画面に映るシャフト科学技術総監はビアホールの主人を思わせる風貌で有りながら、何か探ろうという感じが目の端々から感じ取れていた。

「所でいったい何の御用ですかな」
シュトックハウゼンが冷静な表情で尋ねる。
『いや、其方で建設中の第二イゼルローン要塞に関してなのだが、進展率はどの程度かと思って』

「此は如何に、科学技術総監ならば、ご存じかと思いましたが」
ゼークトが大げさに驚いてみせると、シャフトは汗を拭きながらモゴモゴと言い始めた。
『今回の要塞建設は即在の設計図を元にイゼルローン要塞のコピーを作る様で、科学技術総監部はタッチして居ないのだよ、軍務省直轄事業として認可され実際の建設は軍務省建設局が指導しているのだよ』

「それならば、建設局へお聞きになるのが筋というのではありませんかな?」
シャフトの言葉にシュトックハウゼンが応え、それにシャフトも答える。

『うむ、建設局は科学技術総監部には手伝うことがないと言う事で、細評を教えてくれんだのよ、30年前の設計では折角建設する要塞が陳腐化するからこそ、新たな技術を入れるべきなのにもかかわらずだ。其処で悪いと思ったが、要塞で叛徒共と戦う卿等に意見を求めて新技術の第二イゼルローン要塞への配備を後押しして貰いたいと思った次第だ』

「なるほど、そう言う事でしたら吝かではありません」
『そう言って頂けるとありがたい。所で第二イゼルローンの建設はどの程度進んでいるのかね?』
「映像を見て頂いた方が良いと思いますな」

そう言いシュトックハウゼンとゼークトの副官達が映像を見せると、其処にはフレームの上に多数の布で囲った不格好な姿の要塞が映し出された。
「取りあえず、外見を完成しているように見せるために、布で囲っていますよ」

『ほう、外から見たら完成間近の様に見せるわけですな』
「そうなりますな」
シュトックハウゼンとゼークトの言葉に納得したのかウンウンと納得するシャフトであった。

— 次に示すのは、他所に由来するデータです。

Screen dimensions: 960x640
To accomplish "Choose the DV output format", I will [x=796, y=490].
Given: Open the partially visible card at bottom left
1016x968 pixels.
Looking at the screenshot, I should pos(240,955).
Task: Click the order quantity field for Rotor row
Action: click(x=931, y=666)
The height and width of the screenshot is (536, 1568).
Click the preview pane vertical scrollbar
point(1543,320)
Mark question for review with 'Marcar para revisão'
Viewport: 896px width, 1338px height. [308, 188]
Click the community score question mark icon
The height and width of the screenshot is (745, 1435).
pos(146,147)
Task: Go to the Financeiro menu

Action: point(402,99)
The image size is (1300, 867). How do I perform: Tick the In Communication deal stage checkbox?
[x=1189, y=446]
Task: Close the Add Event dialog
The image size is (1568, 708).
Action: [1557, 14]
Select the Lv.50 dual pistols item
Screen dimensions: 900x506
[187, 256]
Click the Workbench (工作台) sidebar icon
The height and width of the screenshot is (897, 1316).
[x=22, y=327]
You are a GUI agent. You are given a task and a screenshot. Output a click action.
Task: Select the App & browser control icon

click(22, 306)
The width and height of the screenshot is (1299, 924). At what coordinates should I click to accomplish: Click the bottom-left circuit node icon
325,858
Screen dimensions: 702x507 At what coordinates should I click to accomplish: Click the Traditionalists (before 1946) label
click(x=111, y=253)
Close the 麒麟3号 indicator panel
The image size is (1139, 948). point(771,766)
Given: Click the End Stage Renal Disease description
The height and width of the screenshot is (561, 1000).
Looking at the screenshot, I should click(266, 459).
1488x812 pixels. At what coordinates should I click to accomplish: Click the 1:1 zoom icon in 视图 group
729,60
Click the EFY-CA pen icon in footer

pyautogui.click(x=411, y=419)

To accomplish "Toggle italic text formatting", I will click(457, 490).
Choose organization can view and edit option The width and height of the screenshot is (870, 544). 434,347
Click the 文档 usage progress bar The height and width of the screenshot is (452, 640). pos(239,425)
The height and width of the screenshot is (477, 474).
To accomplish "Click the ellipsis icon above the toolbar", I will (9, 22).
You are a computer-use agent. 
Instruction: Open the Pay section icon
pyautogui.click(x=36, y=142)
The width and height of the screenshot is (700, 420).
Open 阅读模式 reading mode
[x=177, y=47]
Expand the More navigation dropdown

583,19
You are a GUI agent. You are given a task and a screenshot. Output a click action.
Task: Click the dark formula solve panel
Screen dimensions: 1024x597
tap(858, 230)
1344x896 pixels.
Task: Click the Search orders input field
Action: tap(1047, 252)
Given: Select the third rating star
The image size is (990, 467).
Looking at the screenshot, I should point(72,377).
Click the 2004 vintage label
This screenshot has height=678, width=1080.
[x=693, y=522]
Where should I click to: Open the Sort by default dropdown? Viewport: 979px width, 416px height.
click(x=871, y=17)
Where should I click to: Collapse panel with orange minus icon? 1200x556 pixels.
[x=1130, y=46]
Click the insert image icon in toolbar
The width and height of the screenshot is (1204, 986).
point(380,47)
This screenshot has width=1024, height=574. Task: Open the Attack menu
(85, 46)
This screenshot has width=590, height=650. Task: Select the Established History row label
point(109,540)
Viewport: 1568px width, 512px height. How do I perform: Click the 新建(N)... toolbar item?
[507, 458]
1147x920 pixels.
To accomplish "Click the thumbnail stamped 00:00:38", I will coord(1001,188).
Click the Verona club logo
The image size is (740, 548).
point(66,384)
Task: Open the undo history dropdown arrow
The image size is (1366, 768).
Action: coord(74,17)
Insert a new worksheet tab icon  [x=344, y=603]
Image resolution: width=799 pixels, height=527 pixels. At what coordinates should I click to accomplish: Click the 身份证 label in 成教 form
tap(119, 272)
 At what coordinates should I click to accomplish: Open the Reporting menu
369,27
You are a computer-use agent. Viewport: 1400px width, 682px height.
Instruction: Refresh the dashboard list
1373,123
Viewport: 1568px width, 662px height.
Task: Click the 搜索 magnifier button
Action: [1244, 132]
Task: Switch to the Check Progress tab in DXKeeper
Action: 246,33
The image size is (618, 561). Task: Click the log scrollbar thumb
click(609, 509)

『要塞司令官、駐留艦隊司令官、今回はありがたかったですぞ。それでは宜しく』
「科学技術総監も御達者で」

映像が切れると、シュトックハウゼンとゼークトそして副官達が次第に大笑いを始めた。
「アハハハハ」
「ハハハハ」
「アー苦しいの」
「全くだな」

「科学技術総監閣下も御苦労なことだ、直ぐさま飼い主にご注進するだろうな、第二イゼルローン要塞建設はまだまだだと」
シュトックハウゼンの話にゼークトが頷く。
「そうだな、あの真剣な表情を見たか、滑稽を通り越して哀れでもあるな」

「あの真剣さを仕事に回せばさぞかし出世したであろうに」
「機密漏洩に公金横領など叩けば埃が出る体だからな」
「泳がされているとも知らずに哀れだな」

「ふん。皇帝陛下を裏切った連中だ、所詮行き着く先は地獄よ」
「まあ、違いない」

「これで黒狐と叛徒共がどう出るかだな」
「建設はまだまだと、攻めてこないであろうが。用心だけはしておいても悪い事事は無いからな」
「うむ、駐留艦隊も回廊出口に機雷原を敷設して万が一の侵入に備えているからな」

「あとはツヴァイと首飾りだけだな」
そう言うと、2人とも副官に顔を向けて苦笑いし始める。

「卿等に話を聞いた時は驚いたが、陛下の御考案とは誠に素晴らしい事であるな」
副官達が2人に返答する。
「閣下の御演技お見事でした、陛下も御喜びにお成りでしょう」

その言葉にシュトックハウゼンとゼークトは照れたような顔をする。

「皇帝陛下にはお任せ下さいとお伝え下さい」
「はっ」

この様にフェザーンは見事に騙されていたのであった。